This is a post from The Wall Street Journal (http://online.wsj.com) where they used several of the AARC tracking studies to support their reasons for extending the Bush tax cuts.
Prozac for the Rich: The Bush Tax Cuts Should Be Extended, If Only to Avoid Withdrawal
Originally posted August 26, 2010
http://online.wsj.com/article/SB10001424052748703632304575451663295635780.html
Pity the rich. They are a fragile bunch.
Give them a sunny economic outlook and there’s no vacation home they won’t buy. Hint that the economy is in the tank and threaten a tax increase, and they’ll hoard and panic like a squirrel in an October snow.
Witness the trepidation of Blackstone Group LP co-founder Stephen Schwarzman. Asked about potential new taxes for the private-equity industry, Mr. Schwarzman lost a little perspective. A “war,” he called it. “It’s like when Hitler invaded Poland in 1939.”

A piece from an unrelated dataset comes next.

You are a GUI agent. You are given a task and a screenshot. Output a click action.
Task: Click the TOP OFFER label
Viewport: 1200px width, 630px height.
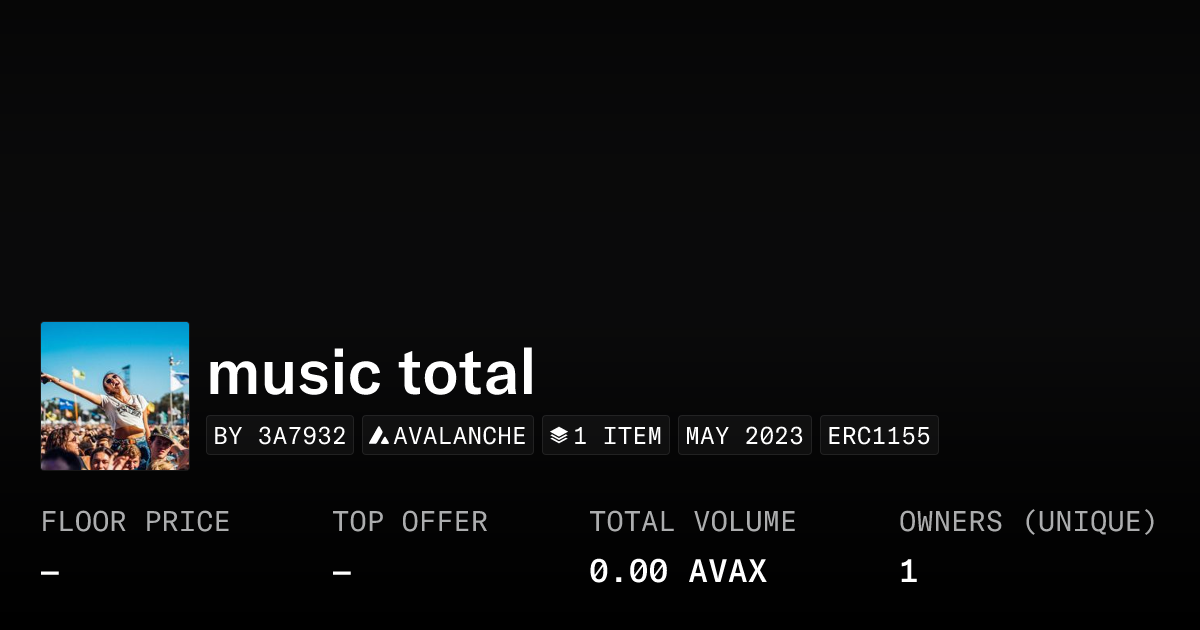click(410, 522)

Not everyone who’s affluent shares Mr. Schwarzman’s level of alarm, but the reality of our economic situation has as much to do with our psychology as it does with the raw numbers. And even the numbers point to extending the Bush tax cuts, at least until the economy is back on its feet.
Sure, there’s economic disparity. Yes, the deficit is a lingering issue. Certainly, the economic benefit of cutting taxes is debatable.
But as much as it irks our sense of fairness, the rich have the power when it comes to stimulating the economy. The affluent not only sit on a load of disposable income, they are decision makers in the corporate world. They’re the ones who have piled up cash in their companies, fearing the worst during the last three years. They’re the ones who have resisted hiring.
Did I mention the affluent are fragile?
They scare easily. Even before the financial crisis hit and the markets swooned, the richest Americans were cutting back. A survey by the American Affluence Research Center in early 2008 found that 55% of wealthy Americans, those earning more than $315,600 annually, were cutting spending.
Those results became progressively worse with each new survey the center conducted.
In its most recent poll this spring, respondents had negative ratings on business conditions and personal-income growth. A majority of respondents planned to hold spending at current levels, and one in four said they would cut spending.
Remember, the center conducted this study when economic data was at least mixed—not amid the steady parade of dire jobs, housing and trade data we’ve recently had to digest.
Tax Therapy
In many ways, the influence of the affluent is unchanged from the Great Depression. Then, “the economy was dependent on a high level of investment or a high level of consumer luxury spending or both,” wrote John Kenneth Galbraith in his book, “The Great Crash.”
“The rich cannot buy great quantities of bread,” Mr. Galbraith wrote. “If they are to dispose of what they receive it must be luxuries or by way of investments in new plants or projects.”
The stock-market crash, he argues, sent the affluent into a panic that helped fuel the depression. Mr. Galbraith wasn’t a proponent of trickle-down economics, but he acknowledged the importance of confidence among the rich and how it translates into the economy.
Though conditions may not be as dire today as they were then, they are perilously close. We are worried about a double dip, deflation and a myriad of potential terrors. But for all of these the prescription is clear: We need to get more money flowing into the economy.
Would extending the Bush tax cuts to the wealthy do that? No. But they would give the affluent one less horror about which to worry. For those of Mr. Schwarzman’s ilk, it would be akin to calling off the invasion.
Forget the debate about what economic impact the cuts had or have on the economy.
The reality is that despite the deficit, borrowing costs for the government are the lowest in history. Throwing $1 trillion at the problem during the next 10 years by eliminating the tax cuts for the wealthy is a long-term goal, but one that would be better tackled when the economy is growing. Low borrowing costs make the deficit a back-burner issue.
Stimulating private spending—or at least not curtailing it—is a short-term and necessary step. We’re talking about the fragile psyche of the affluent here.
Enacted in 2003, the tax cuts may have been Prozac for a sufferer who merely had a bad day. Seven years later, they’ve become dependent on them. Given the way things are, there couldn’t be a worse time for the patients to go off their meds.